▸ **Brief**
Without the pictures, copy all the entries below exactly.
= = = = =
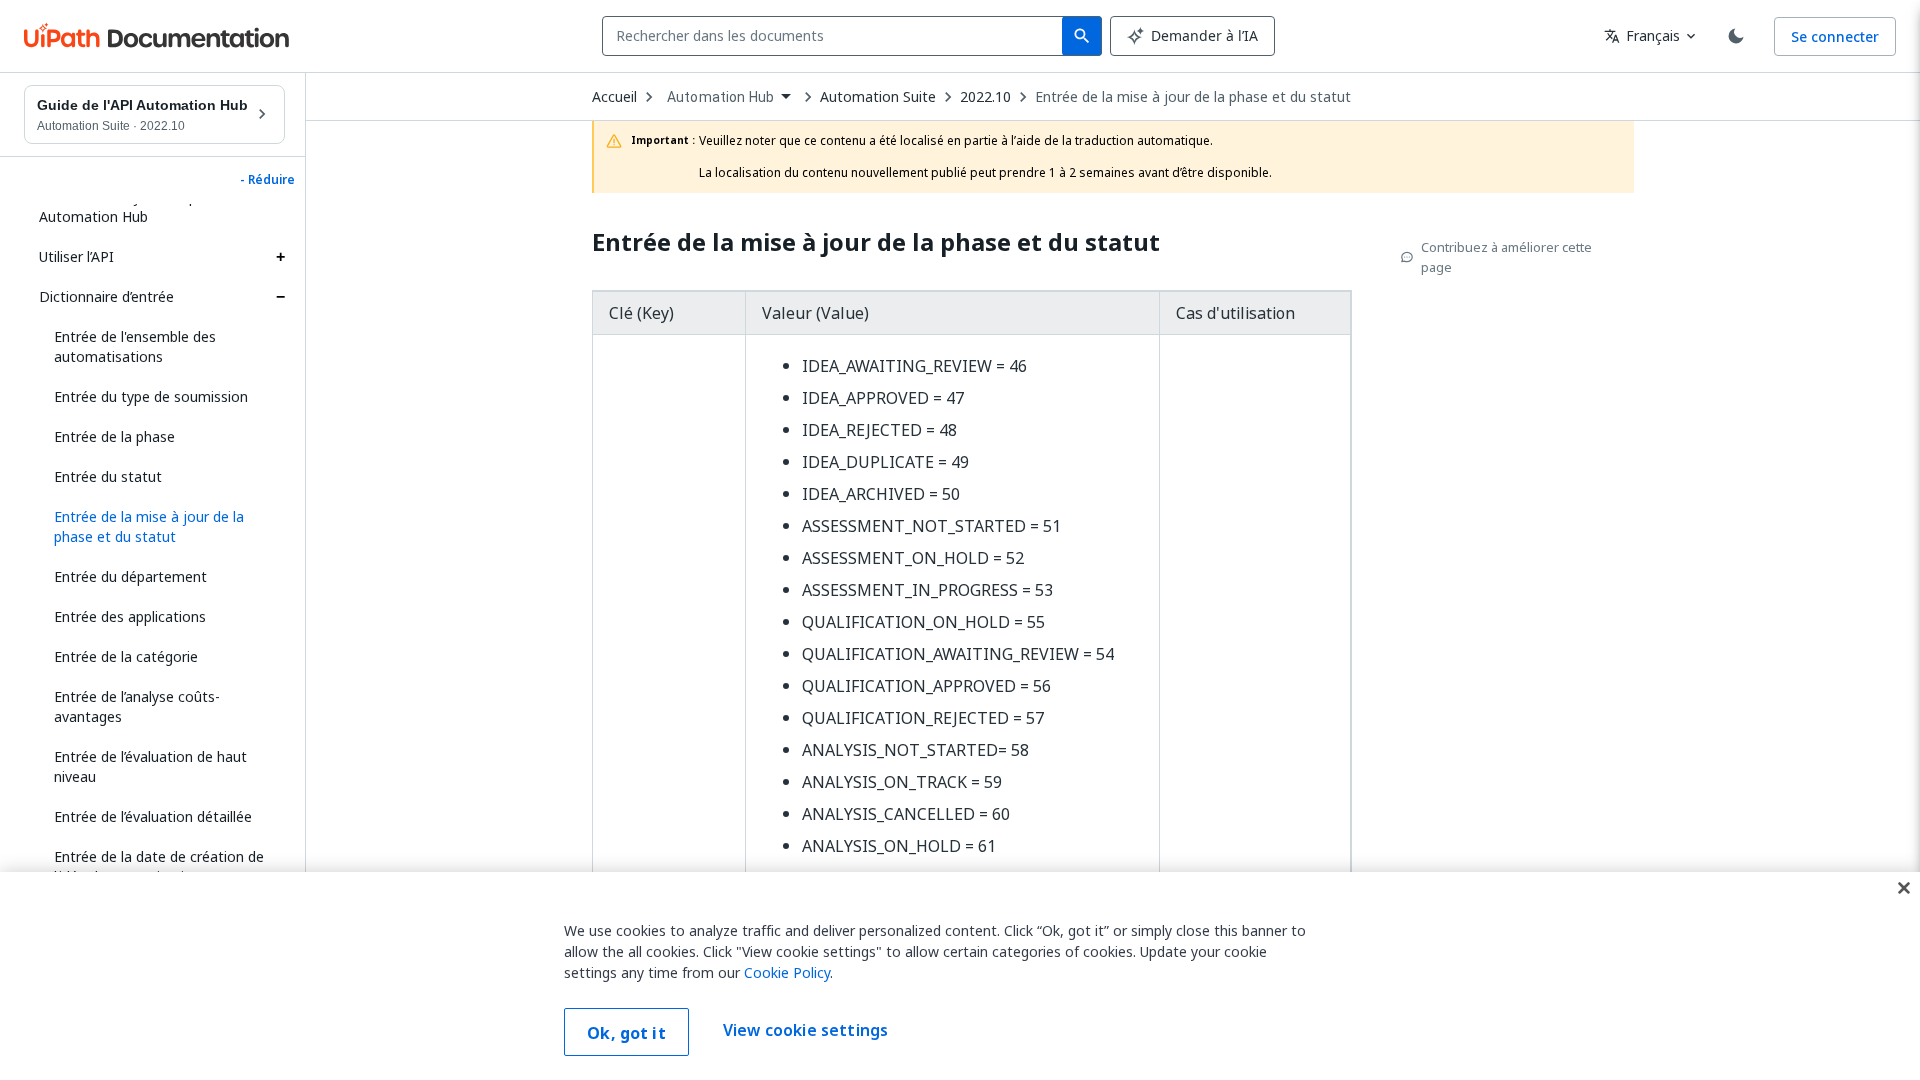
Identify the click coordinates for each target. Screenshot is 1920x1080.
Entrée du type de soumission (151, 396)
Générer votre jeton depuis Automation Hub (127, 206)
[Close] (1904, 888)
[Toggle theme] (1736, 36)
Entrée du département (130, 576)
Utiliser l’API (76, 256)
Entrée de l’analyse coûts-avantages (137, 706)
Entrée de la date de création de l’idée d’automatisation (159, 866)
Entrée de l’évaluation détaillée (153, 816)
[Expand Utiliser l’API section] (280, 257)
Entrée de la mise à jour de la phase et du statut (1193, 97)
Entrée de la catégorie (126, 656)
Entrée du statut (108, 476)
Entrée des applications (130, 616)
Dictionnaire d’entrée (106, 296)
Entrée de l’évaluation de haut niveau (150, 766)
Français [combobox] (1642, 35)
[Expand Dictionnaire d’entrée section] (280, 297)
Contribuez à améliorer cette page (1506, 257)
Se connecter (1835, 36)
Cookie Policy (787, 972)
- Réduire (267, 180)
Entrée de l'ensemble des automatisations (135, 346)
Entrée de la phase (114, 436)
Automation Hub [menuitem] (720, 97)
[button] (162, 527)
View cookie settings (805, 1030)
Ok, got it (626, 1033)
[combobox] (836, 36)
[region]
= = = = =
▸ **Exercise output**
Identify the click coordinates for each target. Screenshot is 1920x1080.
Entrée du type de soumission (151, 396)
Générer votre jeton depuis Automation Hub (127, 206)
[Close] (1904, 888)
[Toggle theme] (1736, 36)
Entrée du département (130, 576)
Utiliser l’API (76, 256)
Entrée de l’analyse coûts-avantages (137, 706)
Entrée de la date de création de l’idée d’automatisation (159, 866)
Entrée de l’évaluation détaillée (153, 816)
[Expand Utiliser l’API section] (280, 257)
Entrée de la mise à jour de la phase et du statut (1193, 97)
Entrée de la catégorie (126, 656)
Entrée du statut (108, 476)
Entrée des applications (130, 616)
Dictionnaire d’entrée (106, 296)
Entrée de l’évaluation de haut niveau (150, 766)
Français [combobox] (1642, 35)
[Expand Dictionnaire d’entrée section] (280, 297)
Contribuez à améliorer cette page (1506, 257)
Se connecter (1835, 36)
Cookie Policy (787, 972)
- Réduire (267, 180)
Entrée de l'ensemble des automatisations (135, 346)
Entrée de la phase (114, 436)
Automation Hub [menuitem] (720, 97)
[button] (162, 527)
View cookie settings (805, 1030)
Ok, got it (626, 1033)
[combobox] (836, 36)
[region]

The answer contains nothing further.